渡されたカニクリームコロッケはキラキラと輝いて見える。
ああ……夢にまでみたミックスフライのカニクリームコロッケ……。
実はこれが一番食べてみたかったんだ。

早速箸を入れると、サクッと良い音がする。

熱々のクリームにはふんだんに本物のカニの身が入っていてとてつもなく美味しいっ!

「んふっ……おいひぃ……っ」

「ふふっ」

僕が食べていると、優一さんがニコニコと嬉しそうに笑顔を浮かべる。

「あの……?」

「ああ、ごめん。いや、美味しそうに食べるなぁと思って。こんなに嬉しそうに食べてくれると私も嬉しいよ」

なんだかすごく恥ずかしいけれど、美味しいものは美味しいし。

「あの、よかったらこのオムライス、どうぞ」

「良いのか?」

「はい。僕、まだ口つけてないので、好きなだけ食べてください」

「好きなだけ……ふふっ。ありがとう。じゃあ、『あ~ん』」

「えっ?」

目の前で大きな口を開ける優一さんをみて、一瞬どういう意味なのかわからなかったけれど、もしかしてこれは僕が食べさせるってこと?
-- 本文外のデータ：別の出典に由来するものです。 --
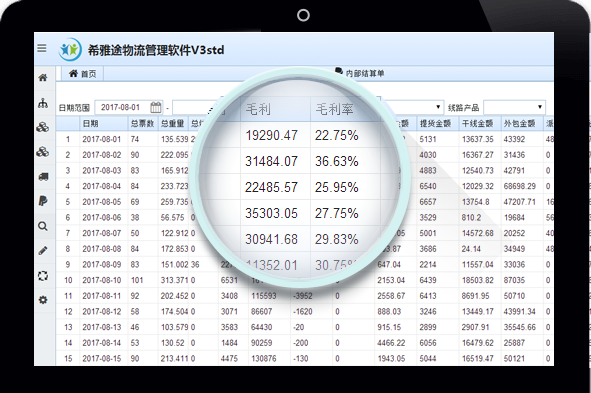Click the 希雅途 application logo

(x=70, y=49)
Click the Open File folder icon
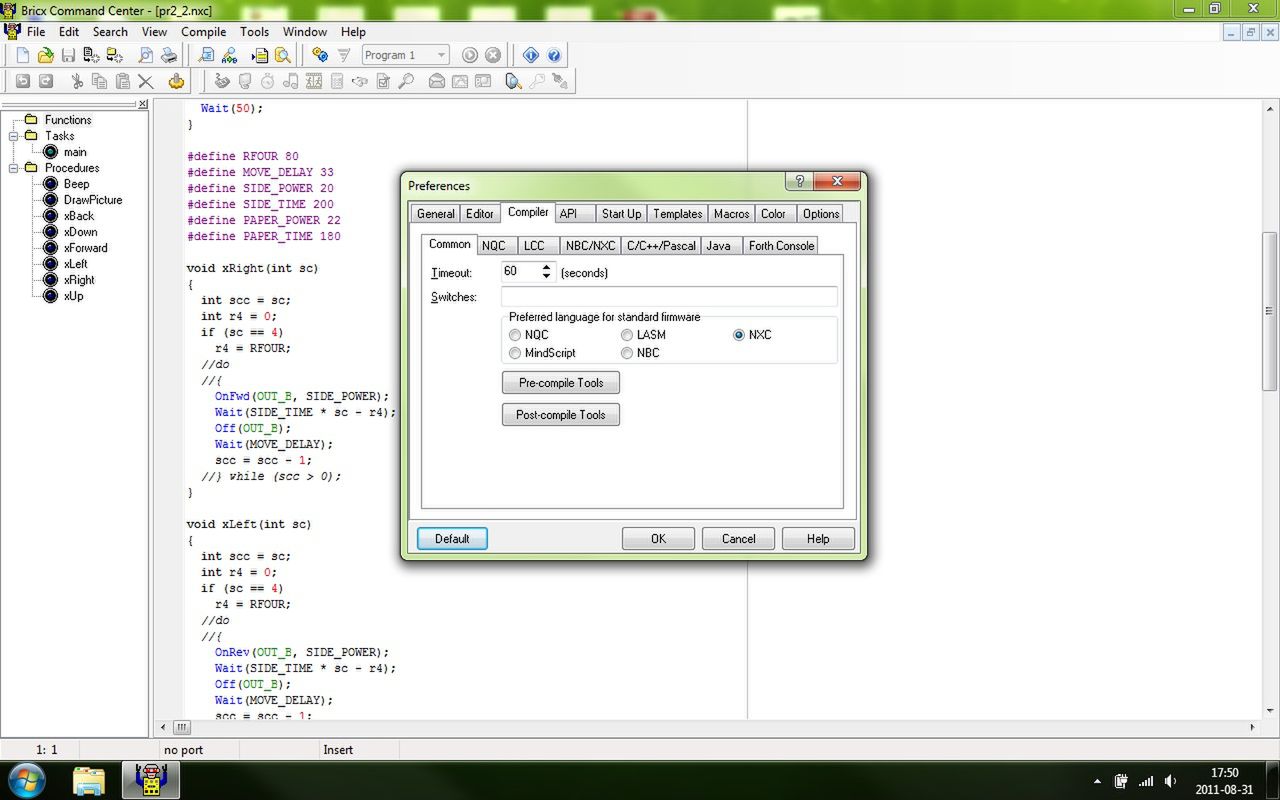This screenshot has width=1280, height=800. coord(45,56)
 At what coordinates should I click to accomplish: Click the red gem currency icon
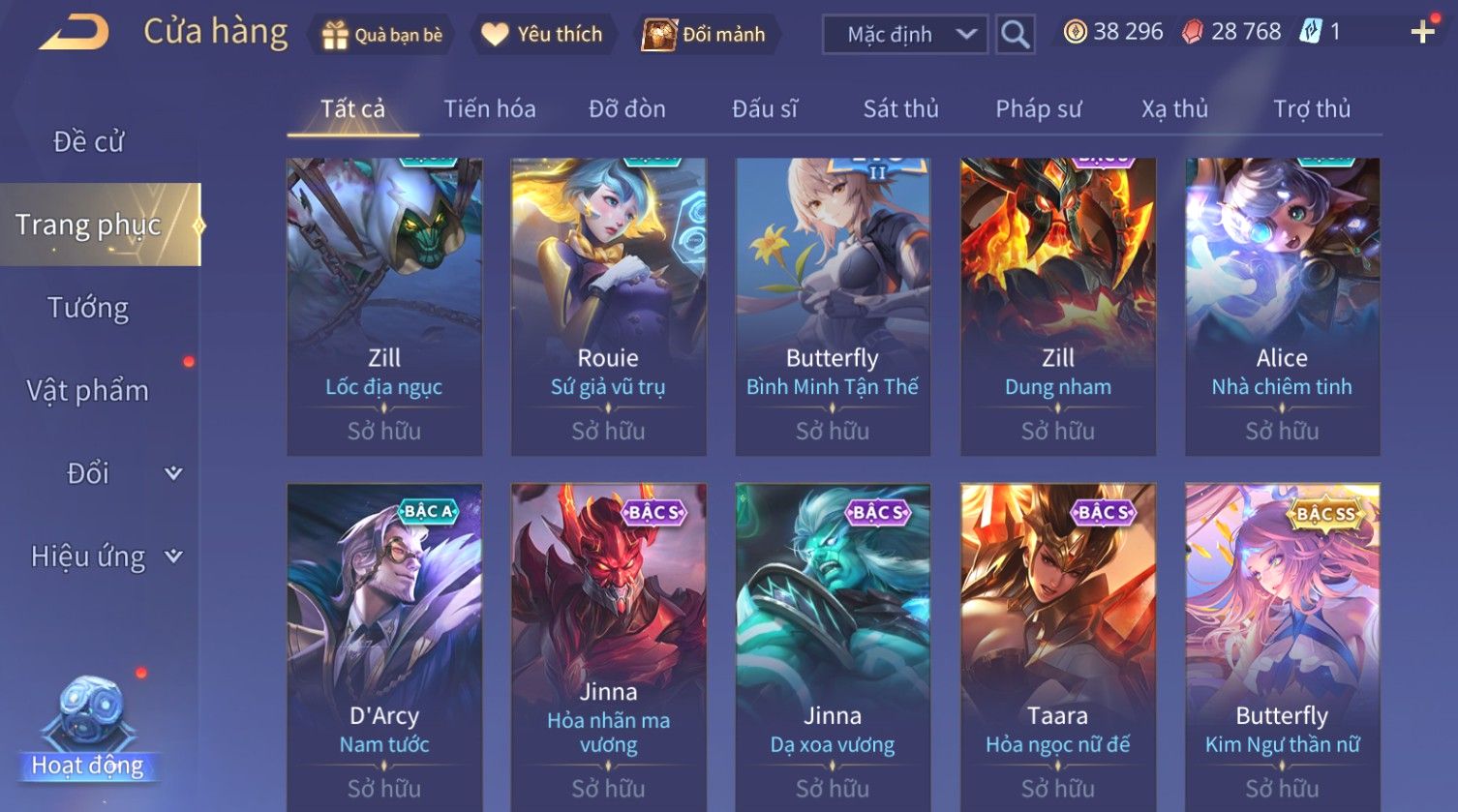click(x=1193, y=32)
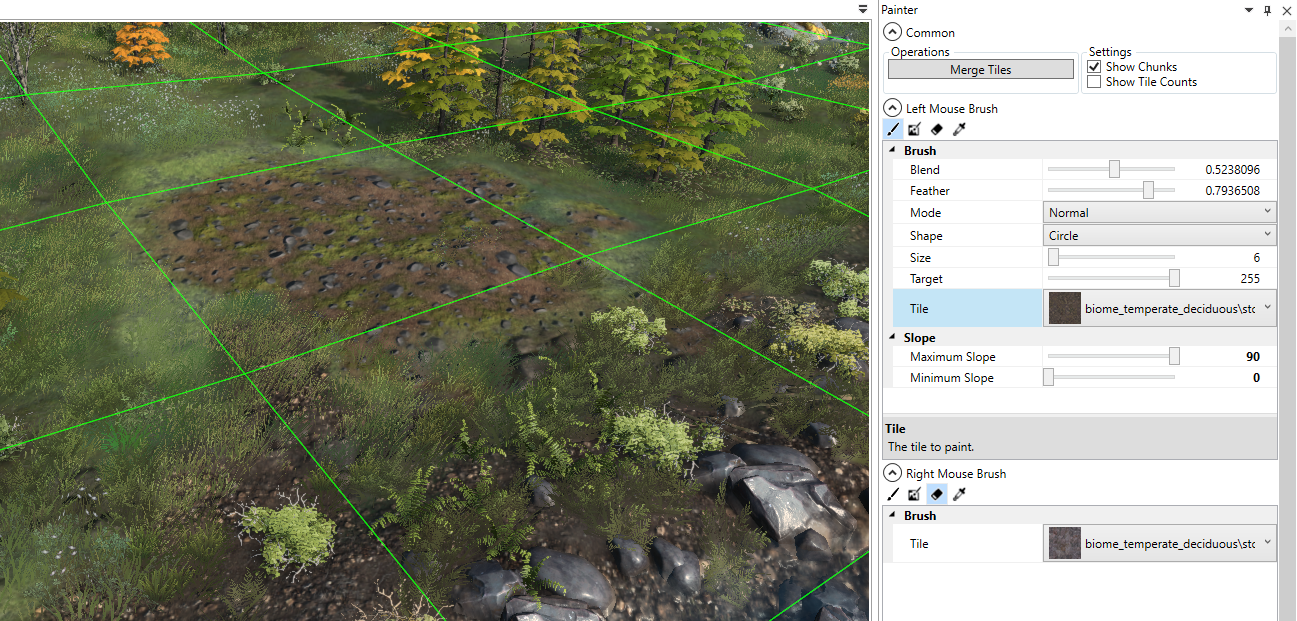Uncheck the Show Chunks setting
The height and width of the screenshot is (621, 1297).
point(1094,66)
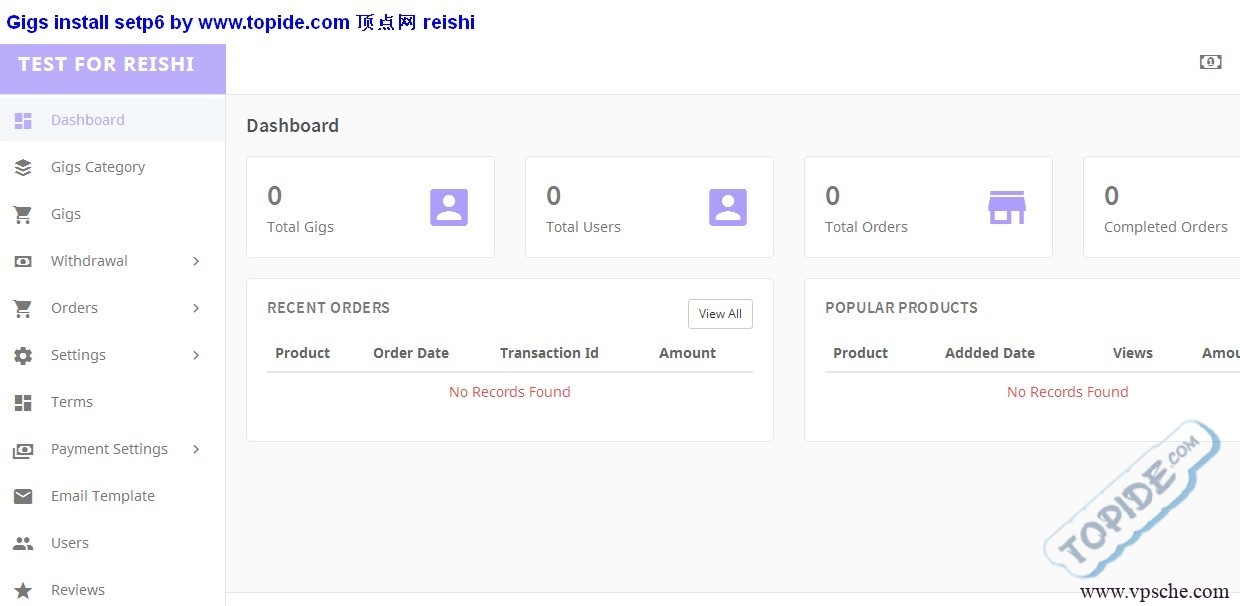Click the Dashboard grid icon in sidebar
Screen dimensions: 1240x606
(x=23, y=120)
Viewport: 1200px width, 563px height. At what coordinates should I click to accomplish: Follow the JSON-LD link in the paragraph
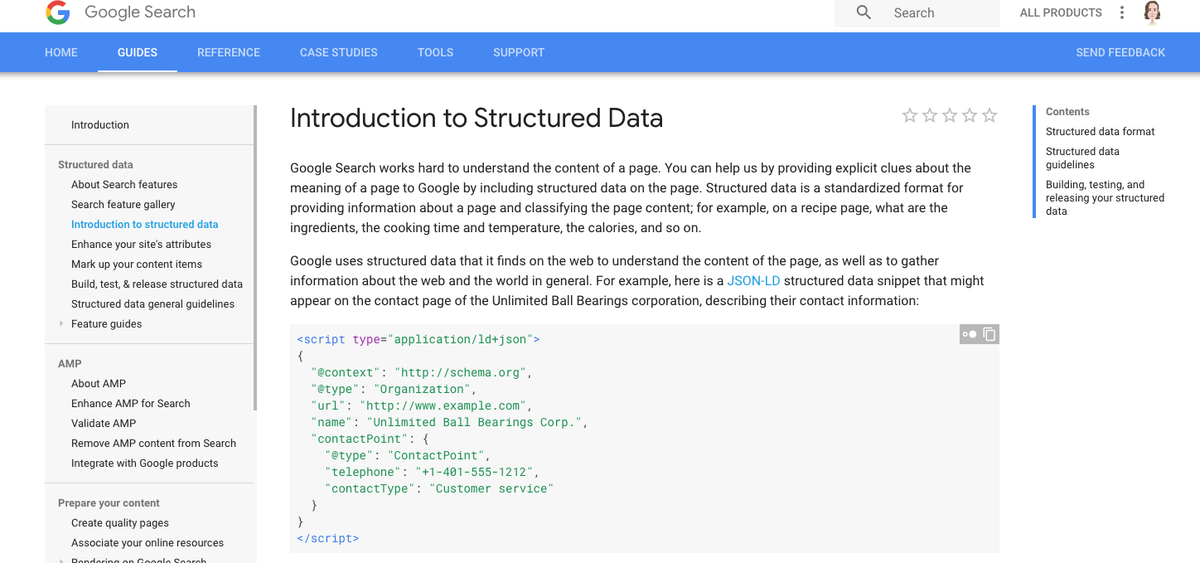(746, 281)
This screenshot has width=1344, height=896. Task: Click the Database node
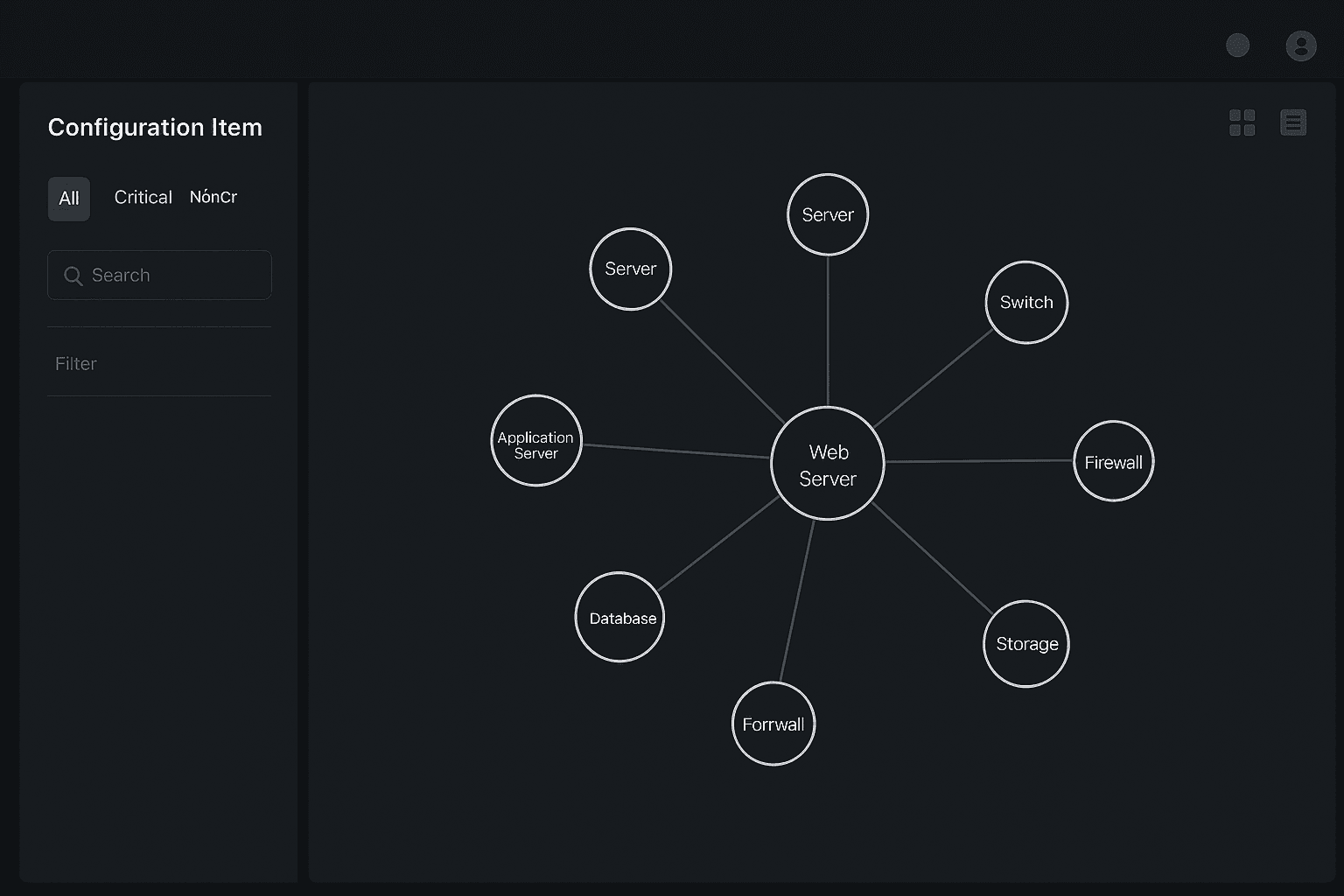[x=620, y=618]
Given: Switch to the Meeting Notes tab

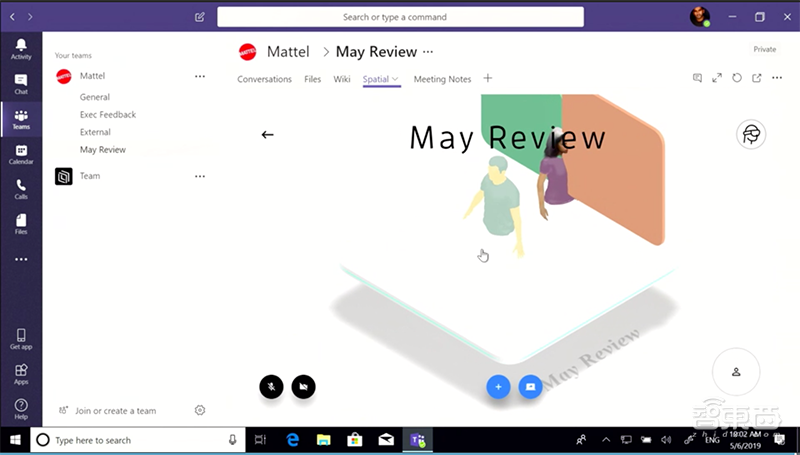Looking at the screenshot, I should (442, 79).
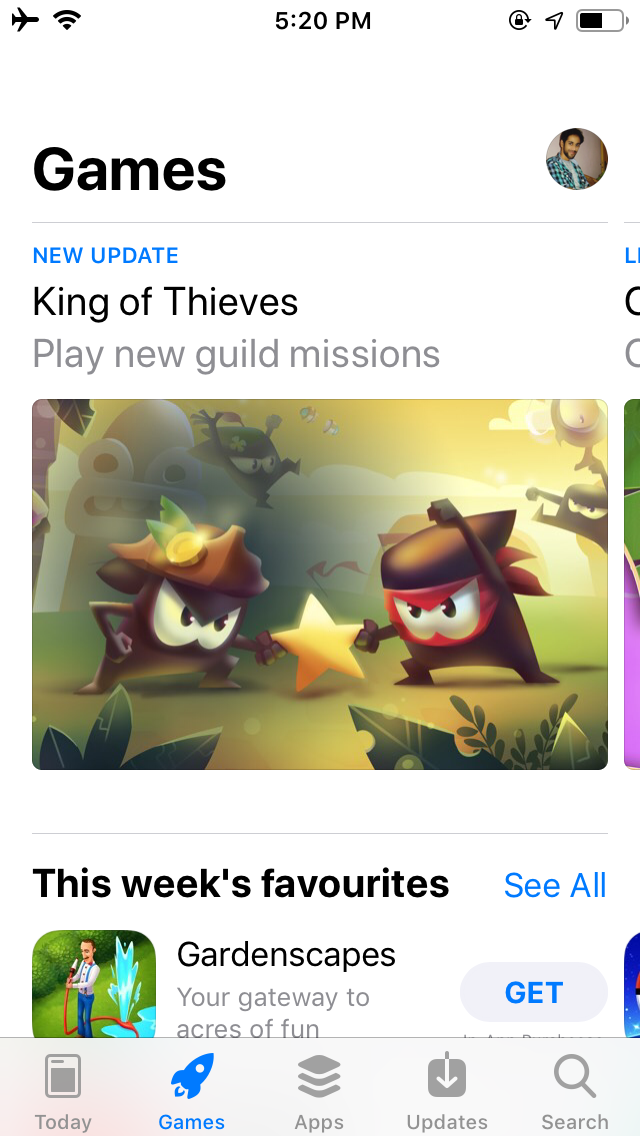Open the Updates download icon
The width and height of the screenshot is (640, 1136).
tap(447, 1074)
兄さんとはよくやるし、そんな大したことではないけれど……良いのかな?

「ほら、早く」

「あっ、はいっ」

口を開けたままの優一さんに急かされるようにスプーンで一口掬って優一さんの口に持っていくと、彼は嬉しそうにそれをパクリと食べた。

「ああ、美味しいな」

「――っ!」

なんだろう……。
子どもみたいな笑顔を見せる優一さんがなんだかすごく気になる……。